Guide with a Cause by Chester Moore

Chuck Cobb is a police officer. He served his country in the United States Marine Corps. And now he is a fishing guide.

A lifelong bass fishermen who specializes in Toledo Bend and Sam Rayburn he said fishing has given him peace during times when peace was hard to come by.

“Fishing has always been a way to find balance. It has always been a place to go and forget about the struggles, the ups and downs of life. And it has always been a passion of mine,” Cobb said.

That passion has recently found purpose as Cobb has founded Veteran’s Guide Service, which will give discounts to active duty military and veterans as well as seek out opportunities to take wounded veterans on trips for free.

At the time of this writing he was still ironing out the details of that, but has been looking for a sponsor for a monthly trip for a very special veteran.

“I’m a veteran and a police officer so I get the struggles these men and women go through. Fishing is a great way to release and also to bond so I look forward to not only getting out on the water with veterans but also all fishing lovers,” Cobb said.

Perhaps the most special part of his guide service is the testimonies.

Cobb recently purchased a GoPro and at the end of trips with veterans will take it out for them to share their story with others who may be struggling.

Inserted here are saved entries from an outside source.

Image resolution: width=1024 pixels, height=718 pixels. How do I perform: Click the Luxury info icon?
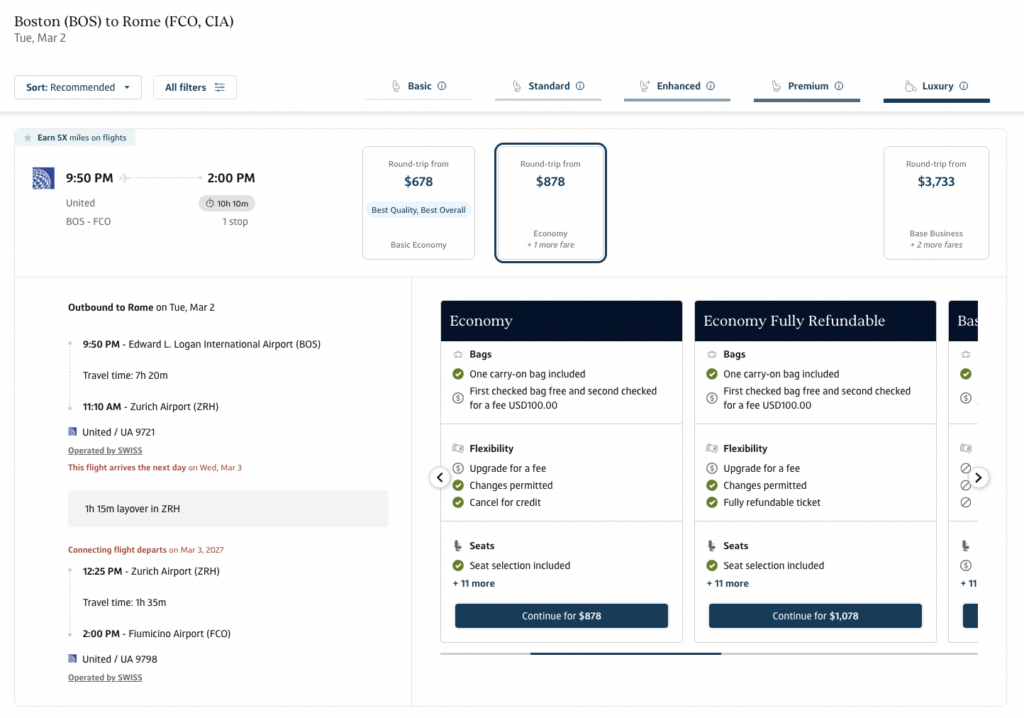click(964, 86)
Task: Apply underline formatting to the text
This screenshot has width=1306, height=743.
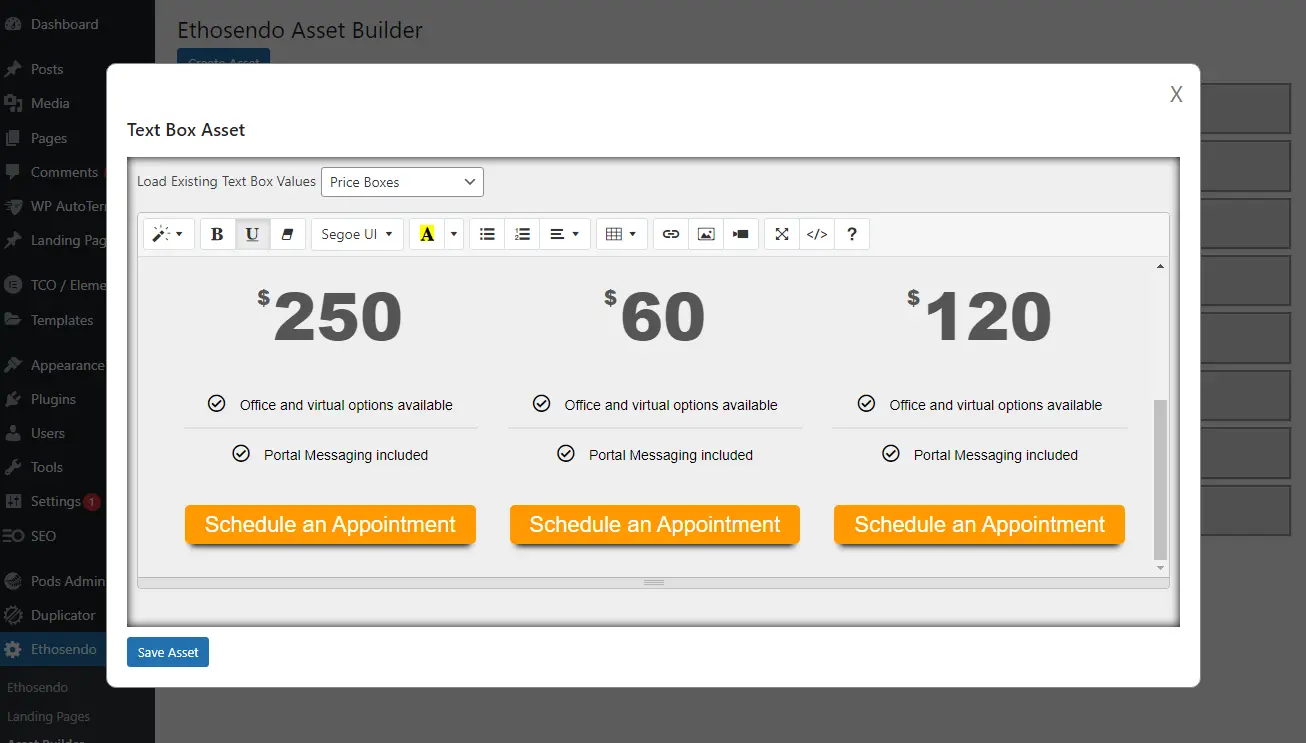Action: 252,233
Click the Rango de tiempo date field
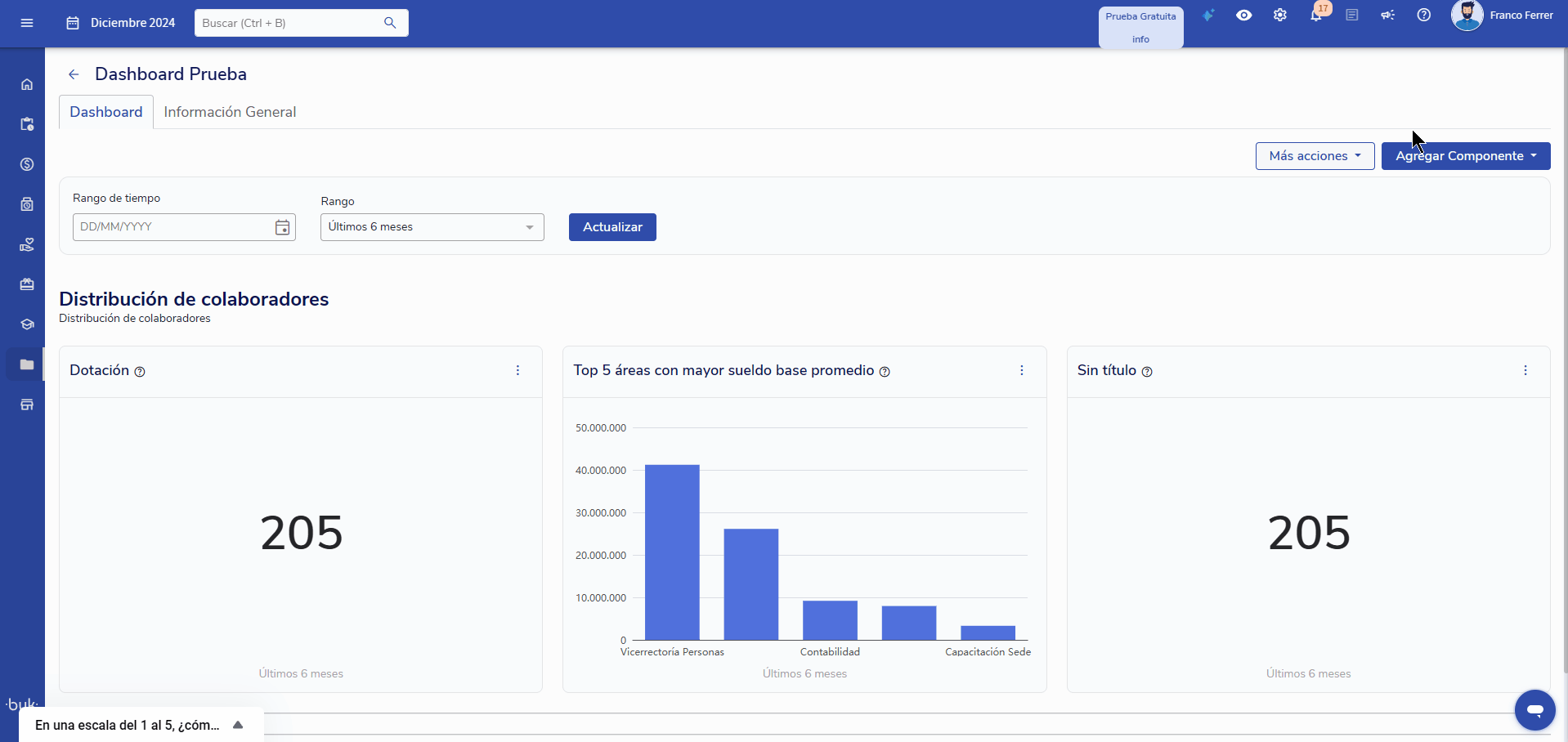 point(173,227)
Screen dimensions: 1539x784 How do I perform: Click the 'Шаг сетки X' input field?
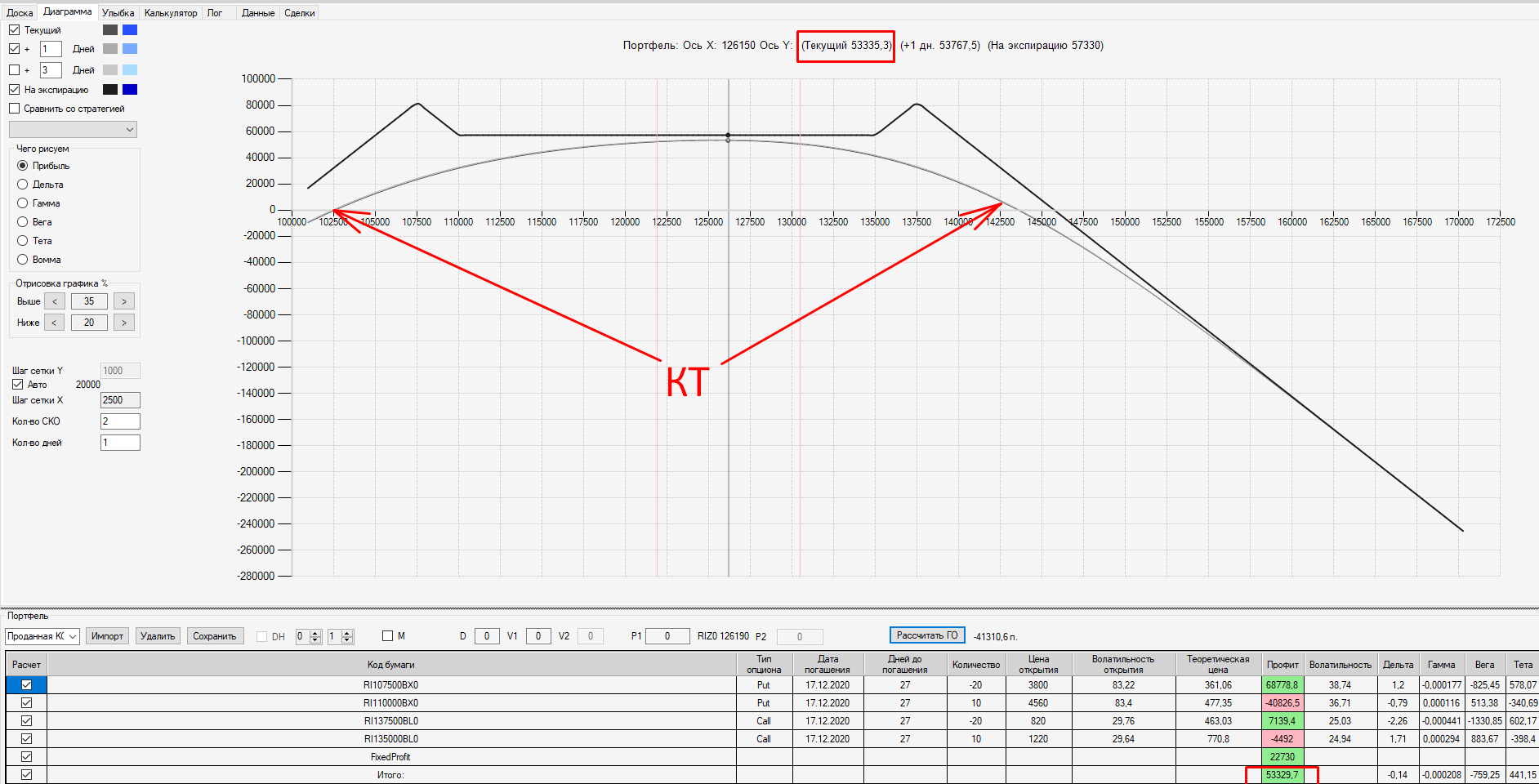click(120, 400)
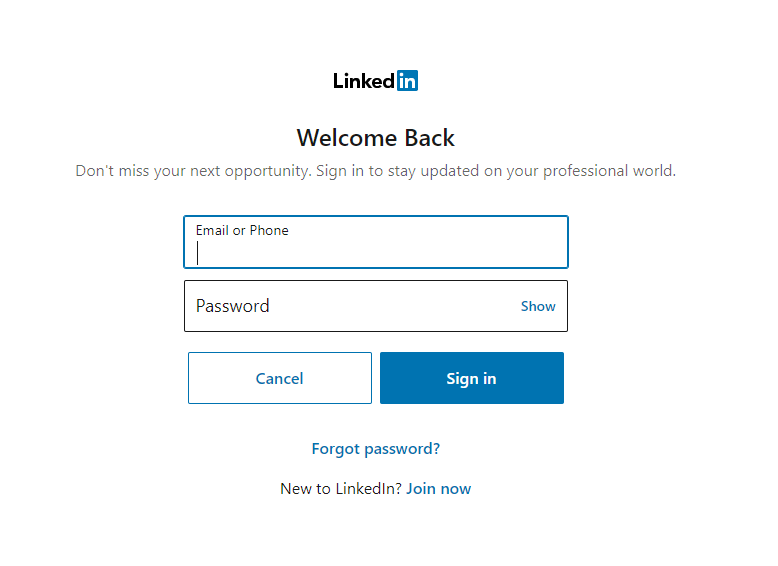Cancel the sign-in form

[x=280, y=378]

“I want veterans to know they are not alone so we will be sharing them on the Veteran’s Guide Service Facebook. It’s important these veterans know they are not alone and I think this is one way we can accomplish that,” Cobb said.

Cobb is not only a veteran’s advocate, but also a very good fisherman. With a “local” knowledge of Texas’s top two bass lakes, he plans on spending lots of time there and putting many anglers onto the big bass contained therein.

To contact Chuck Cobb visit his website, veteransguideservice.com.



The first testimony in Cobb’s boat was of a soldier veteran who is no longer with us.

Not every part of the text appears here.